— What you should do —
Below are some entries; reproduce them exactly and leave every picture out.
---+---
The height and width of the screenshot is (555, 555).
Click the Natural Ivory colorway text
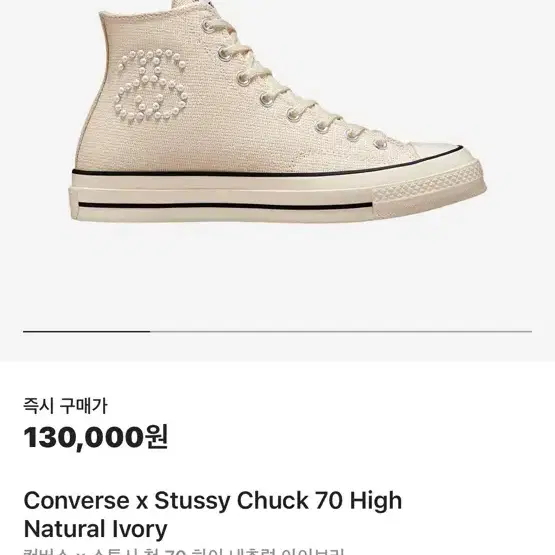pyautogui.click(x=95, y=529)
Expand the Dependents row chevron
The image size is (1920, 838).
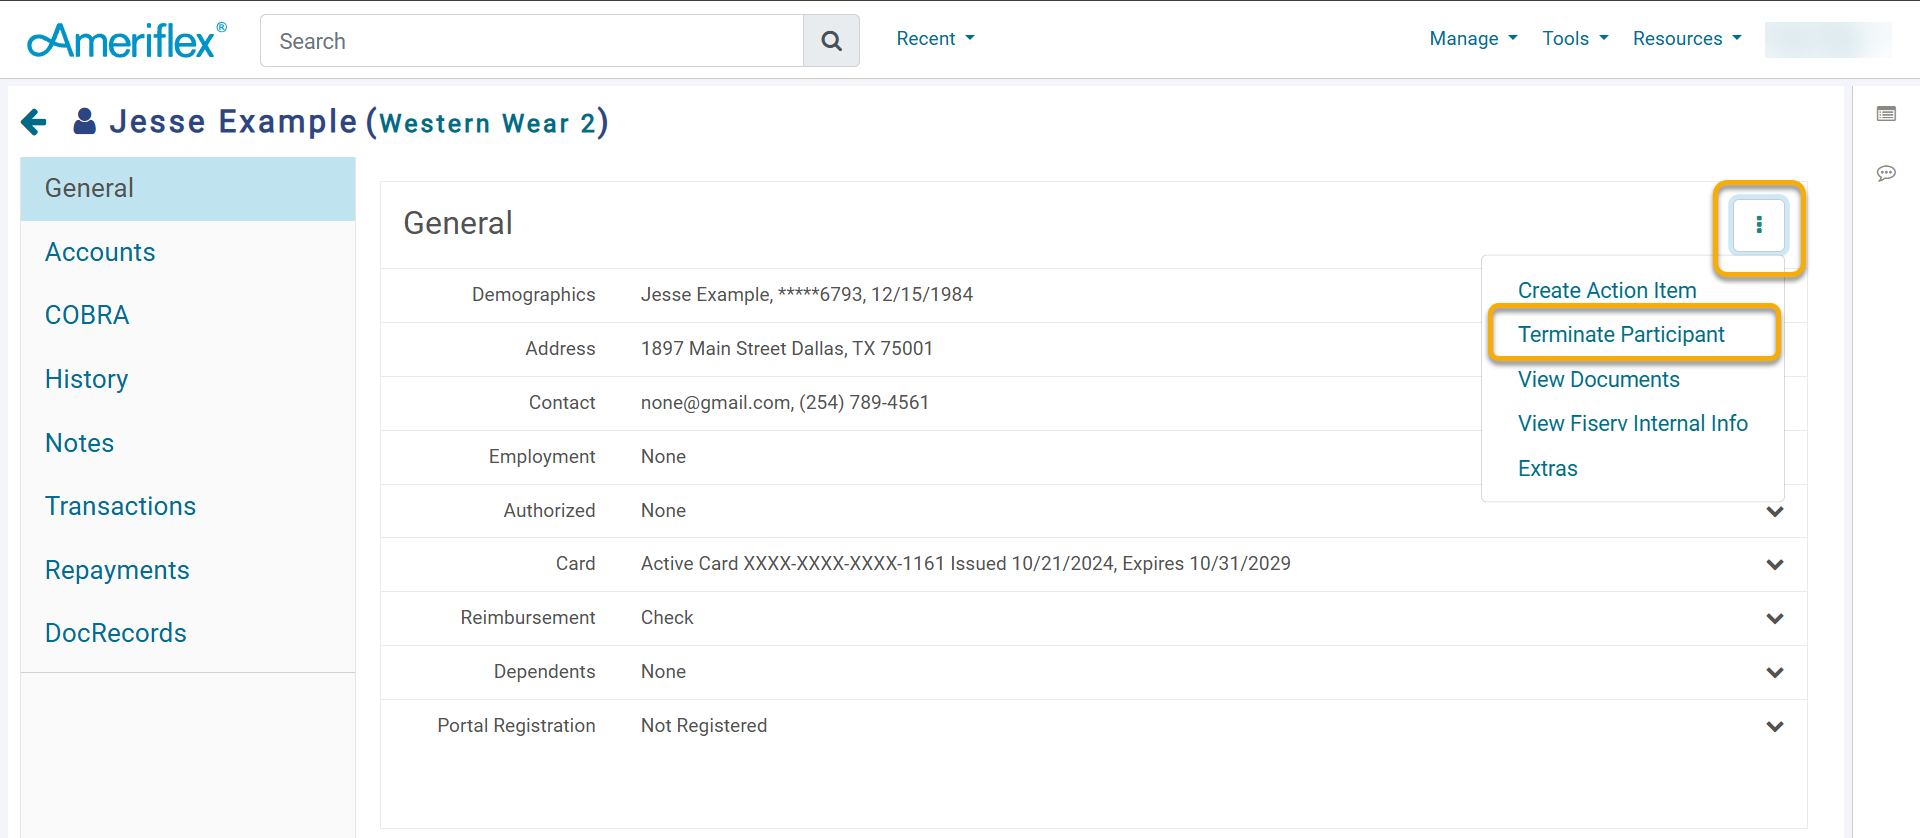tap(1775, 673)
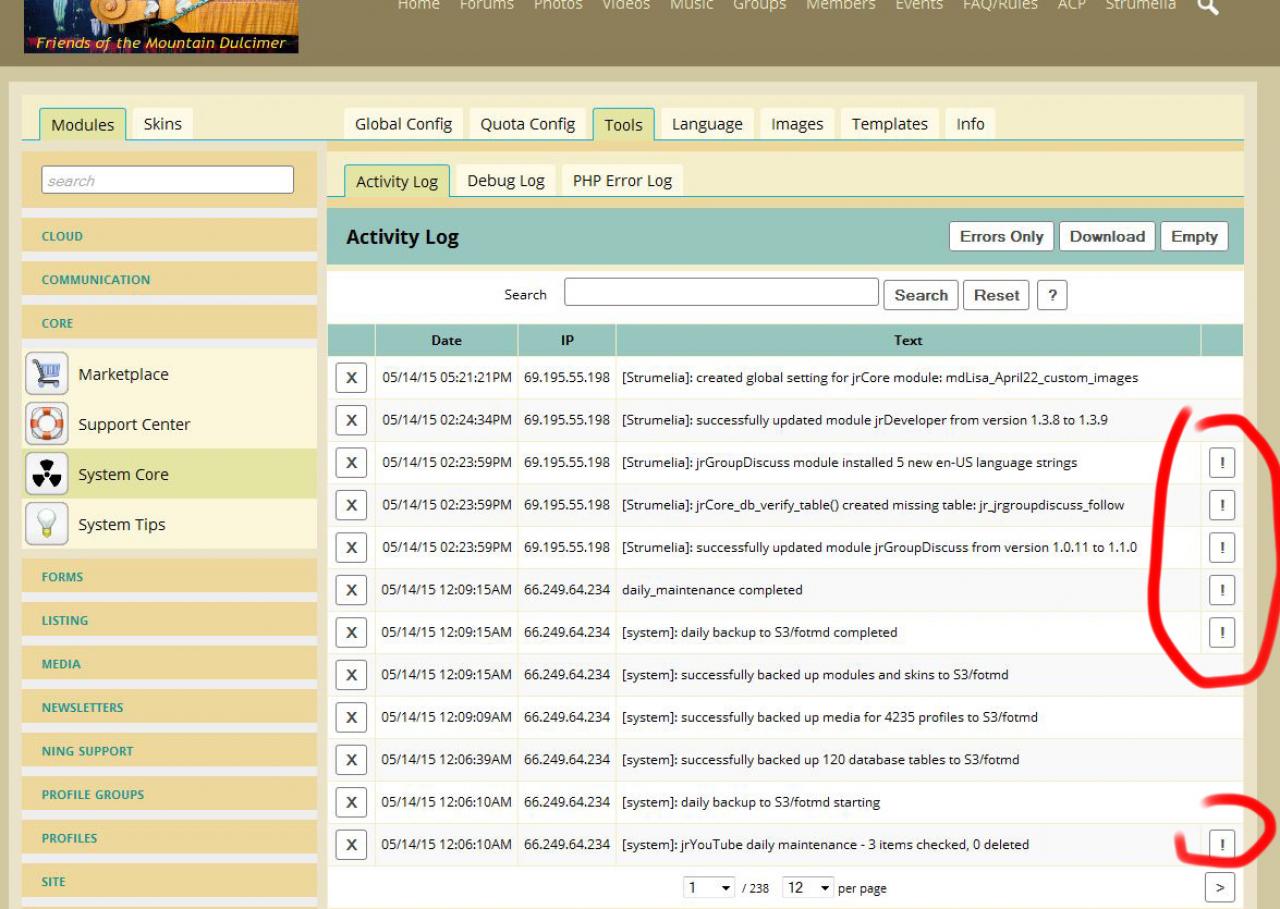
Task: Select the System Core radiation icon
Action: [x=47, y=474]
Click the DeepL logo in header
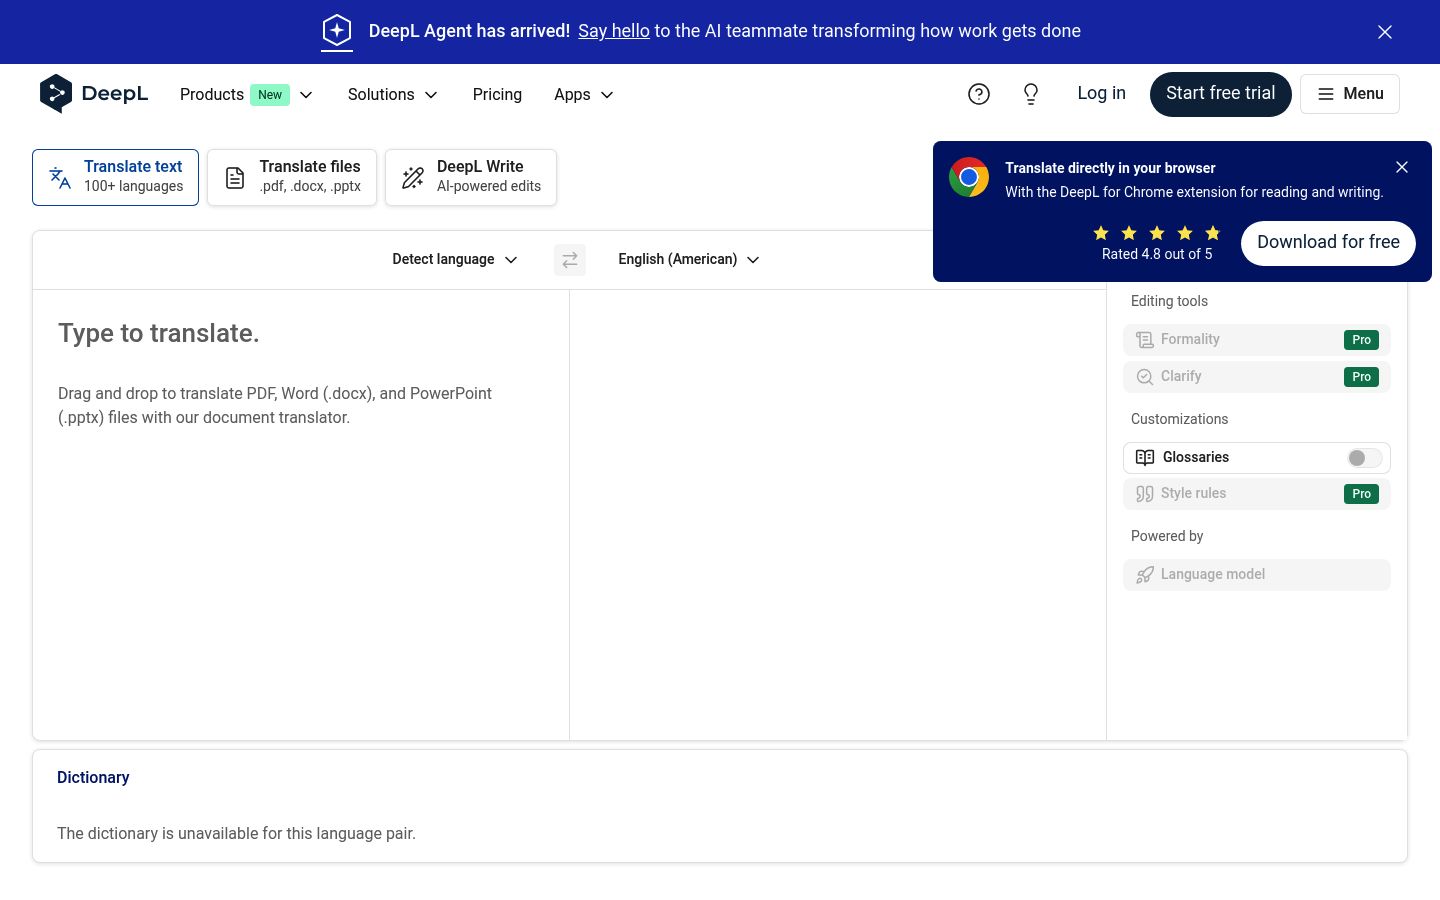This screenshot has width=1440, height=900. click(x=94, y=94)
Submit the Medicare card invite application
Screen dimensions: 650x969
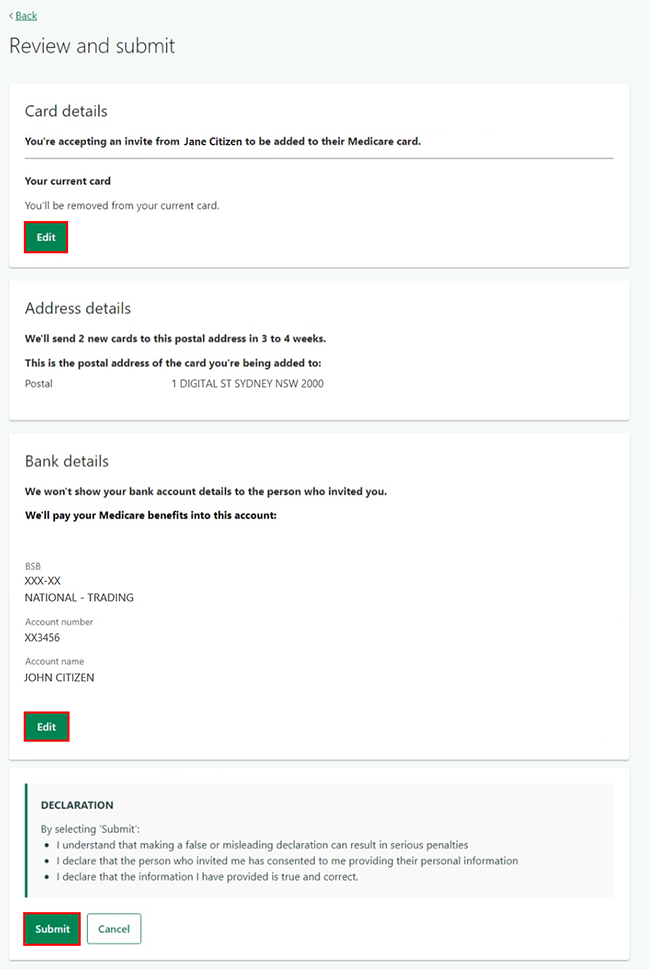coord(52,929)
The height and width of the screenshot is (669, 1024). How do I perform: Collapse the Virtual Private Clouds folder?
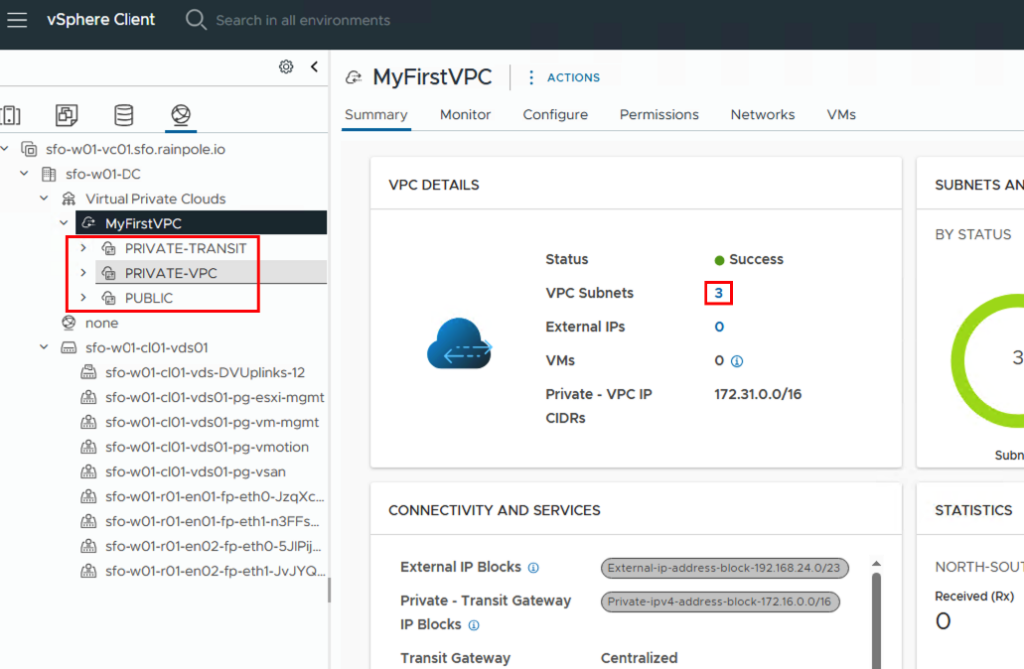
---+---
— Problem solution —
The height and width of the screenshot is (555, 555).
Click the Natural Ivory colorway text
pyautogui.click(x=95, y=529)
Expand the Dependents row chevron
The image size is (1920, 838).
tap(1775, 673)
Task: Select the System Core radiation icon
Action: [x=47, y=474]
Click the DeepL logo in header
This screenshot has width=1440, height=900. click(x=94, y=94)
Submit the Medicare card invite application
Screen dimensions: 650x969
coord(52,929)
The height and width of the screenshot is (669, 1024). How do I perform: Collapse the Virtual Private Clouds folder?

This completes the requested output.